> _Set exercise_: Would you copy the listing below word for word, leaving the pictures out?

(Dataset entries)
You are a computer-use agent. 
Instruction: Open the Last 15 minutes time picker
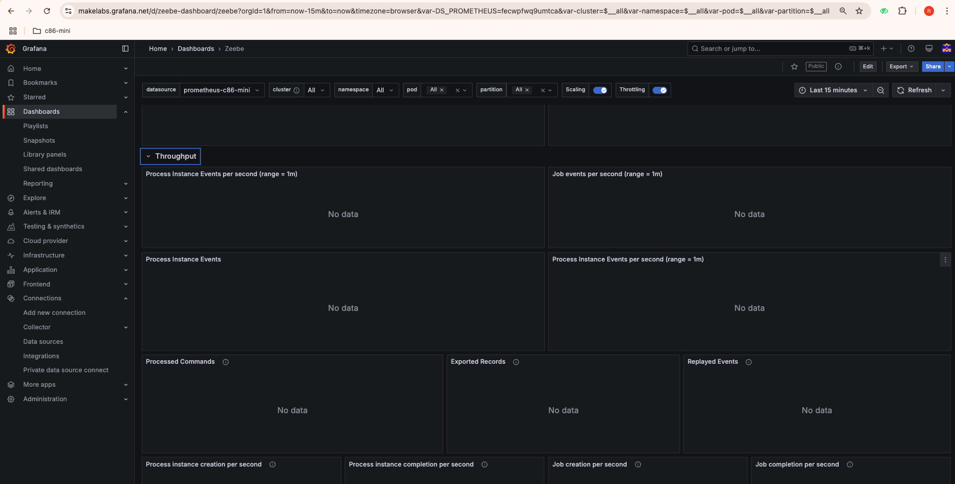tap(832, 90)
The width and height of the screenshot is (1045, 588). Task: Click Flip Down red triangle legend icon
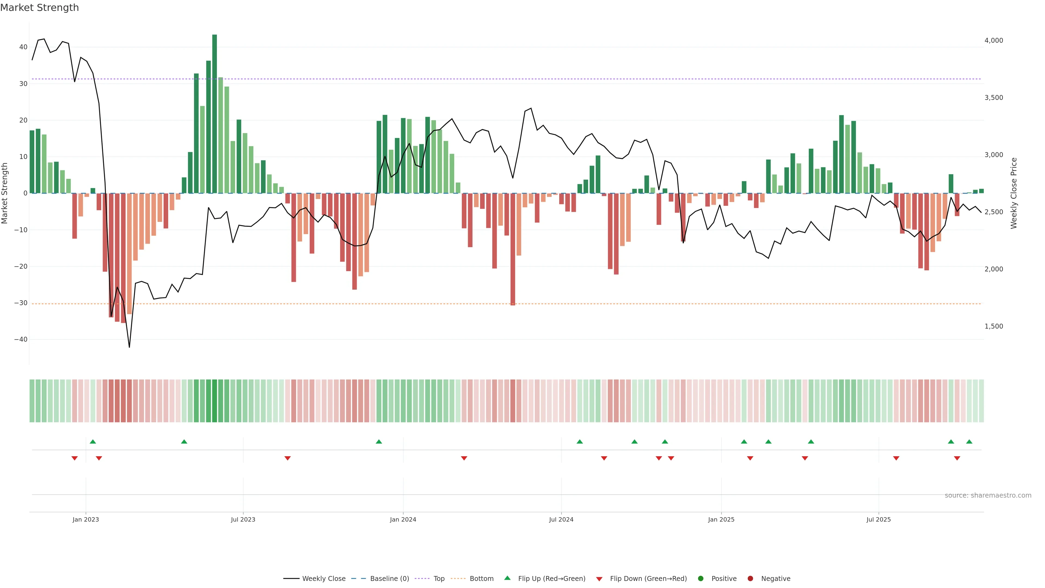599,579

> _The output_:
You are a computer-use agent. 
Instruction: Open the Last 15 minutes time picker
tap(832, 90)
The width and height of the screenshot is (1045, 588). Task: Click Flip Down red triangle legend icon
599,579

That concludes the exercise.